• LE GOUFFRE AUX CHIMERES, Ace in the hole,1951


    Le Gouffre aux chimères
    a une réputation de chef-d’œuvre maudit. Et cette réputation n’est pas usurpée. Le film est non seulement d’une incroyable actualité, mais en outre, il s’appuie aussi bien sur un scénario d’une grande complexité que sur une grande virtuosité de la mise en scène.

    Tatum est un journaliste cynique et désabusé. S’étant fait virer de tous les journaux où il exerçait ses douteux talents, il échoue à Albuquerque et se fait embauché dans un quotidien sans âme et sans saveur. Rapidement il s’y ennuie, il ne rêve que de retrouver le grand frisson des grands reportages qui transportent le public et boostent les ventes. On connait le sujet : d’une manière opportune, Tatum a la possibilité de faire un reportage retentissant sur un homme qui, voulant piller des lieux sacrés pour s’approprier des poteries indiennes, va rester coincé sous des éboulis, presqu’enterré vivant. Voyant rapidement l’impact qu’une telle histoire peut avoir sur le public, notre journaliste dans la débine va la bidonner légèrement : au lieu de sortir Leo par les voies les plus simples, étayer les galeries et déblayer les rochers, il choisit de mettre en œuvre une foreuse pour passer au travers de la montagne. L’avantage de cette technique est de faire durer le suspense au moins une semaine. L’issue de cette magouille sera dramatique et

    Le premier aspect du film, celui que tout le monde a souligné, est une critique acerbe du milieu du journalisme. Et d’ailleurs ce ne sera pas la dernière fois que Billy Wilder va s’en prendre aux pratiques douteuses de la presse qui cherche plus le sensationnalisme qu’à informer. Mais cette mauvaise pratique des journalistes ne pourrait exister sans la complicité de la population. Car ici, tout le monde est corrompu : Leo, l’homme coincé dans son trou, il est bien puni de sa cupidité. Sa femme qui s’empresse de mettre les voiles dès qu’il est dans la difficulté, au moment où il aurait le plus besoin d’elle. Mais aussi le shérif dont le seul objectif est de paraître actif de façon à être réélu, alors qu’il est dans une mauvaise passe.  

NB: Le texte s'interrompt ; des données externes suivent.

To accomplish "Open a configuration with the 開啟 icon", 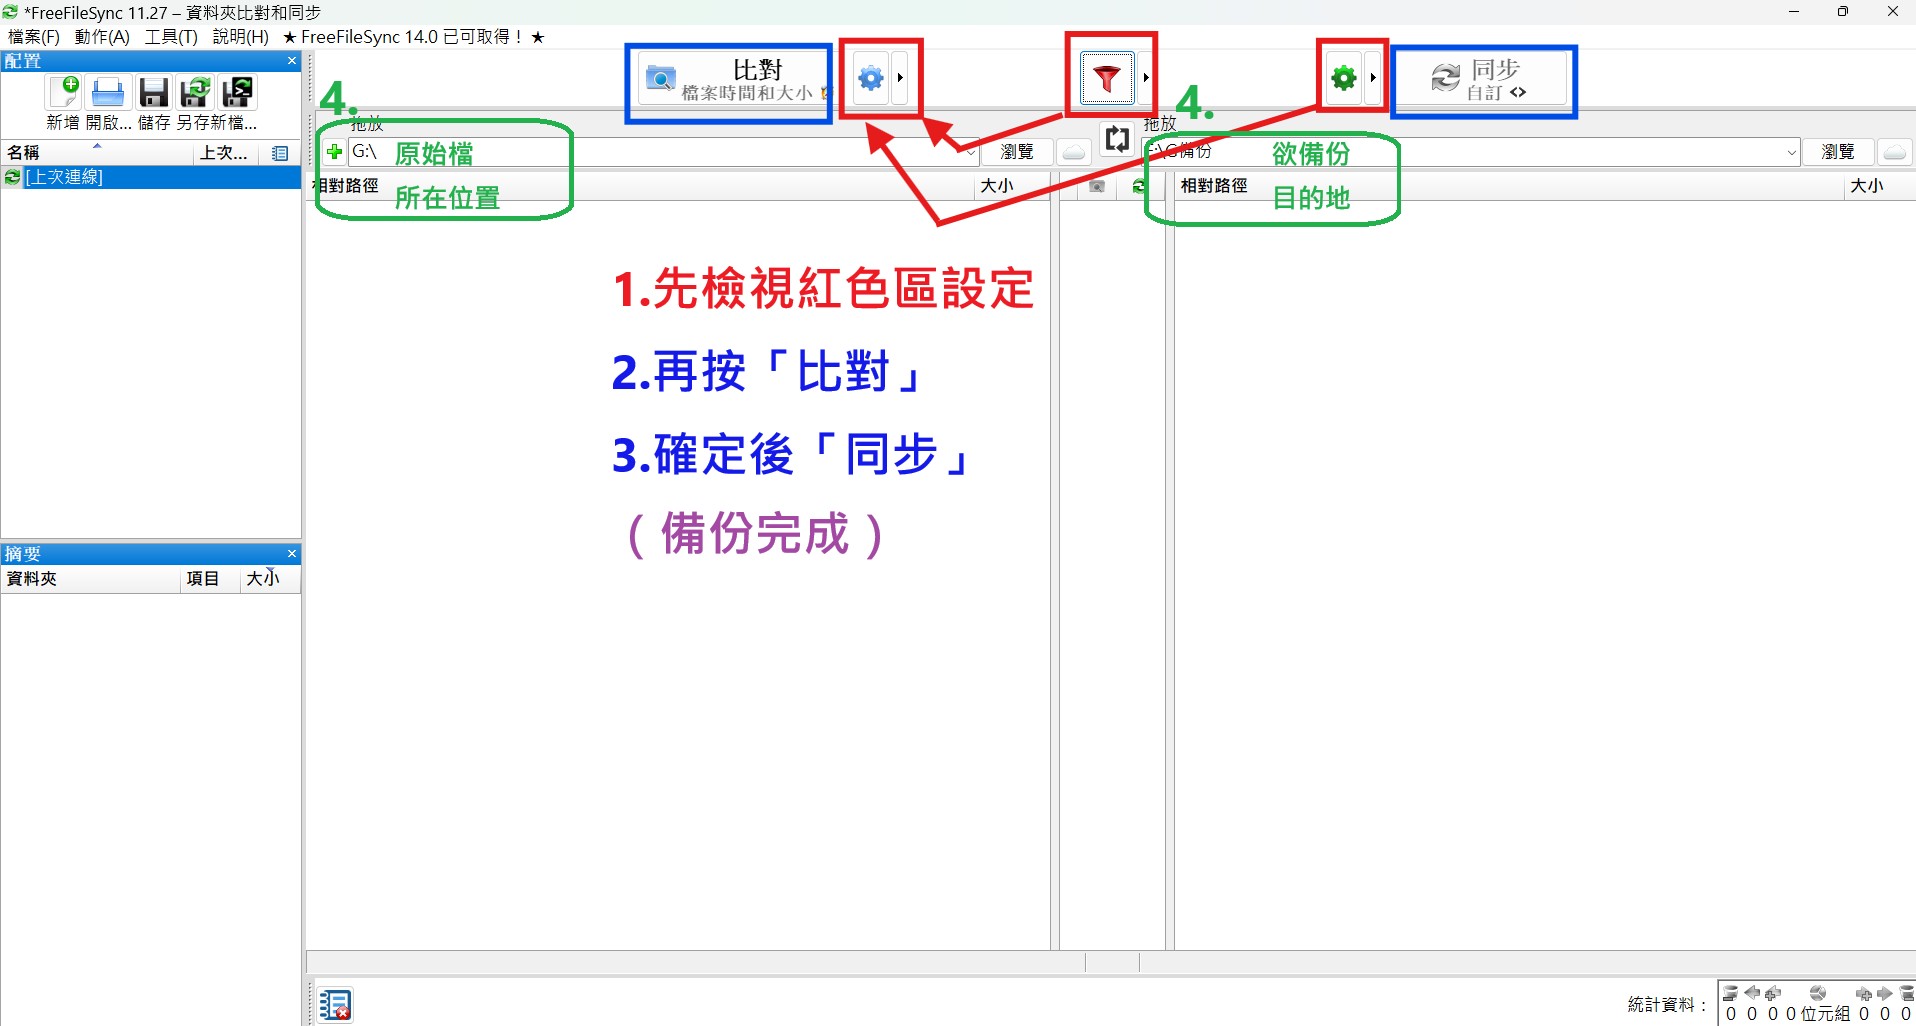I will point(107,93).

    Contrairement à ce qu’on a pu dire c’est un film moral. Car à cette exubérance du cirque qui se monte autour de l’agonie de Leo, il y a la sincérité et le désarroi de ses parents. Au mercantilisme exacerbé des uns et des autres finira par s’opposer la rédemption tardive de Tatum.

     

     

    Le plus intéressant du film est sans doute les relations entre Tatum et Leo. Car la façon dont ils se rencontrent, Kirk Douglas semblant toujours surgir d’un trou, c’est bien la mise en relation de deux mondes biens différents qui finissent par se rejoindre dans leur condition d’êtres humains : c’est le point de passage qui va finir par mettre Kirk Douglas sur la voie de la rédemption.

    Les destinées de Leo et de Tatum sont absolument liées. Non seulement, ils partagent la même femme, mais lorsque Leo meurt, Tatum le suivra de près. La dernière partie du film, justement celle qui nous fait comprendre combien les deux hommes ne peuvent exister l’un sans l’autre, est fascinante.

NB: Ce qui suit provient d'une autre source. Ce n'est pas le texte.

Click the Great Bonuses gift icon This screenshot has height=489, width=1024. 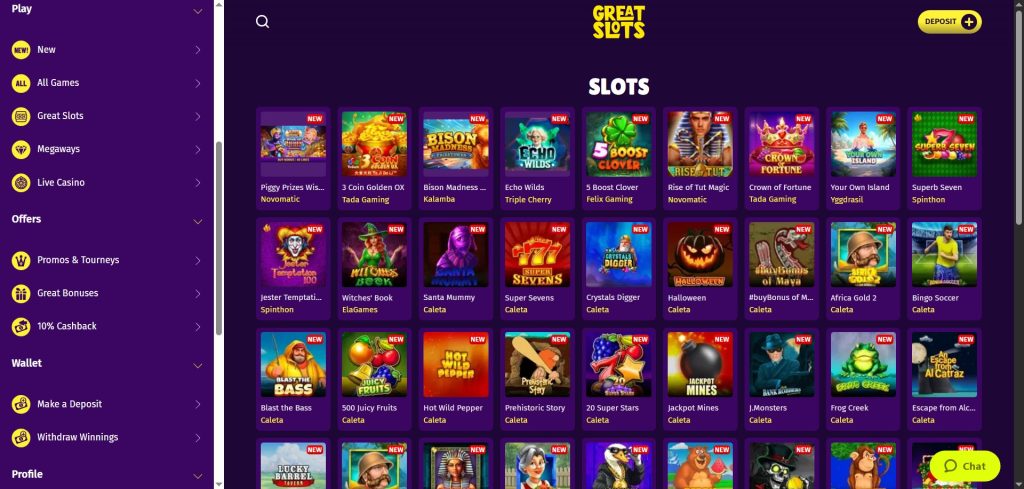(21, 293)
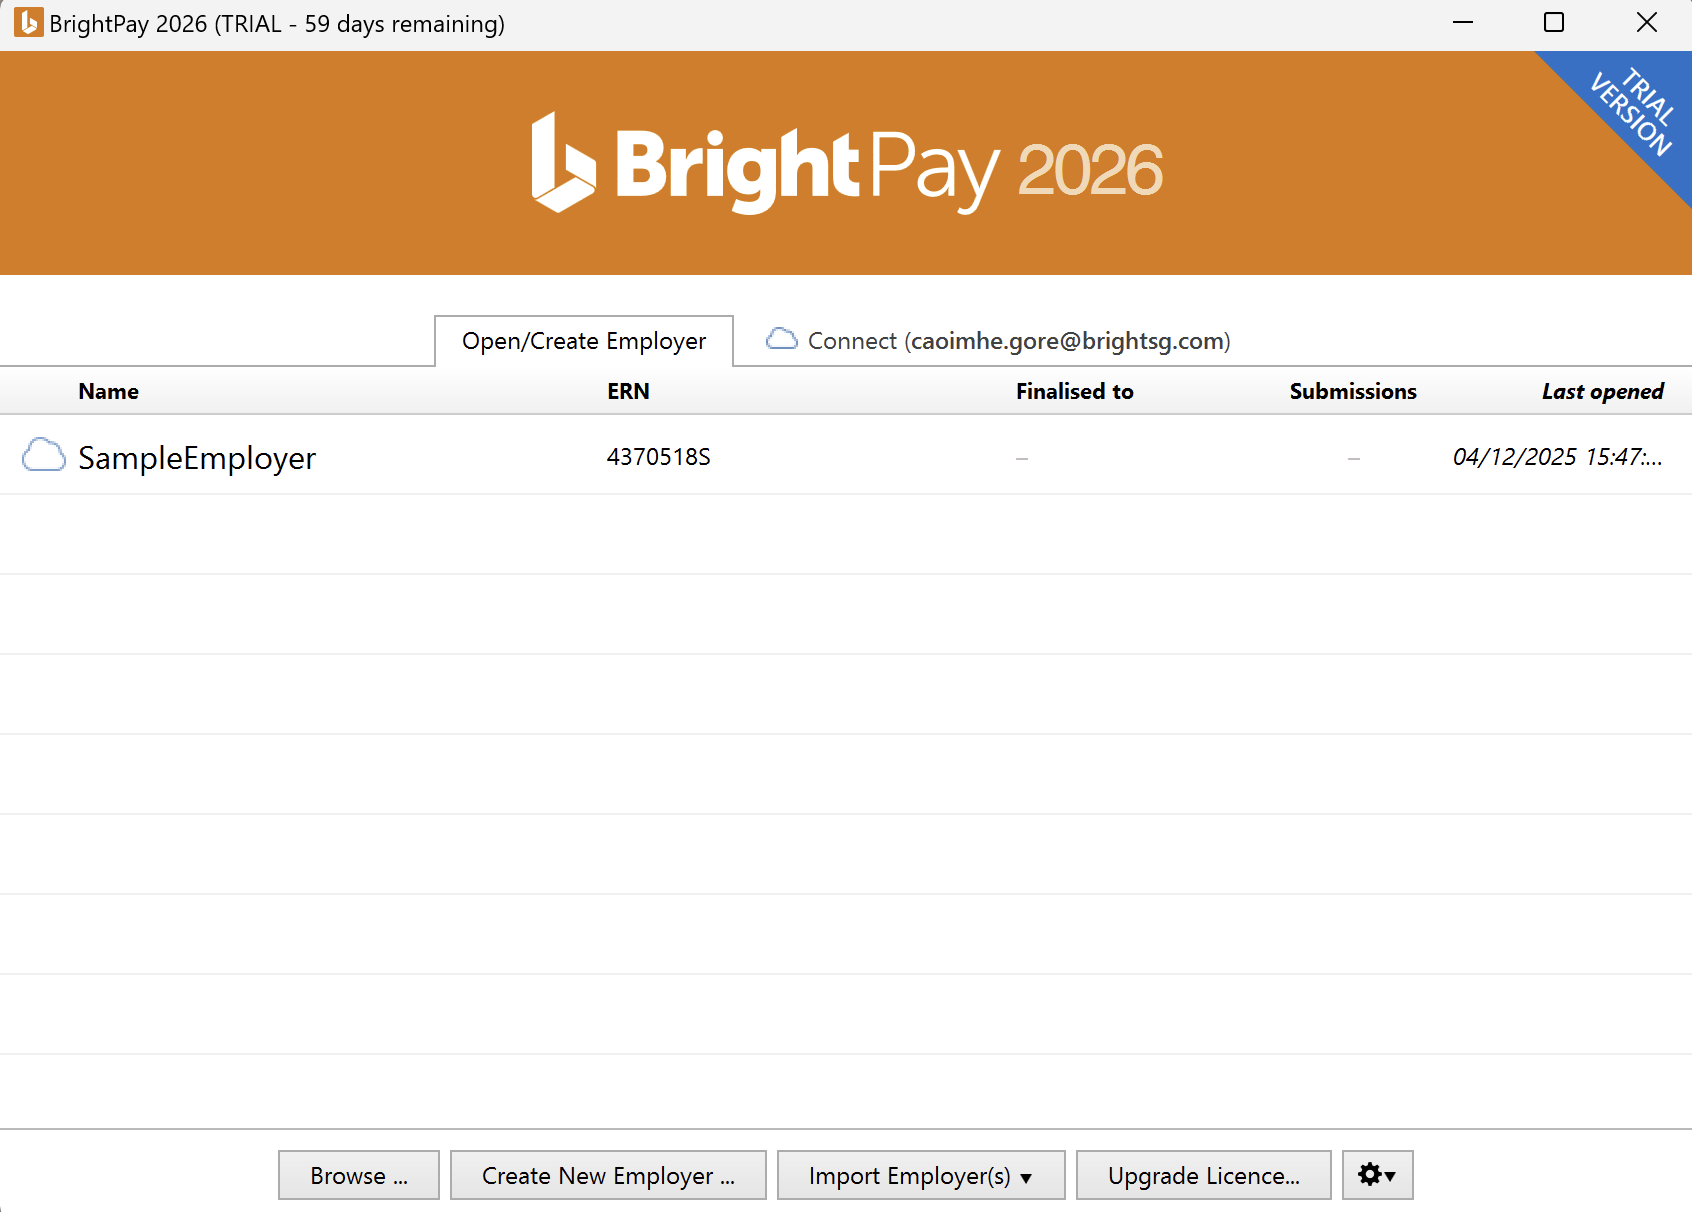The width and height of the screenshot is (1692, 1212).
Task: Open the Upgrade Licence dialog
Action: tap(1203, 1175)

    Tout est  parfait dans ce film. L’interprétation et la direction des acteurs sont formidables. A commencer par Kirk Douglas dont l’énergie mauvaise subjugue l’ensemble du film et qui déjà s’impliquait à 100% dans les films où il jouait. Mais Jan Sterling dans le rôle de la salope de service est excellente aussi, campant entre vulgarité, naïveté et mauvaise foi.

    La photo de Charles B. Lang jr. est également époustouflante. Elle contribue pour beaucoup à ce que le film ait conservé malgré le temps cette modernité incroyable.

    Bref, c’est un chef-d’œuvre du film noir, et s’il n’a pas eu le succès que Wilder attendait il a eu ensuite une reconnaissance générale qui le range maintenant parmi les grands classiques de Billy Wilder.


    P.S. Ce film a la particularité d'avoir été novellisé par Frédéric Dard sous le nom d'Odette Ferry aux éditions Carroussel qui étaient une succursale du Fleuve Noir.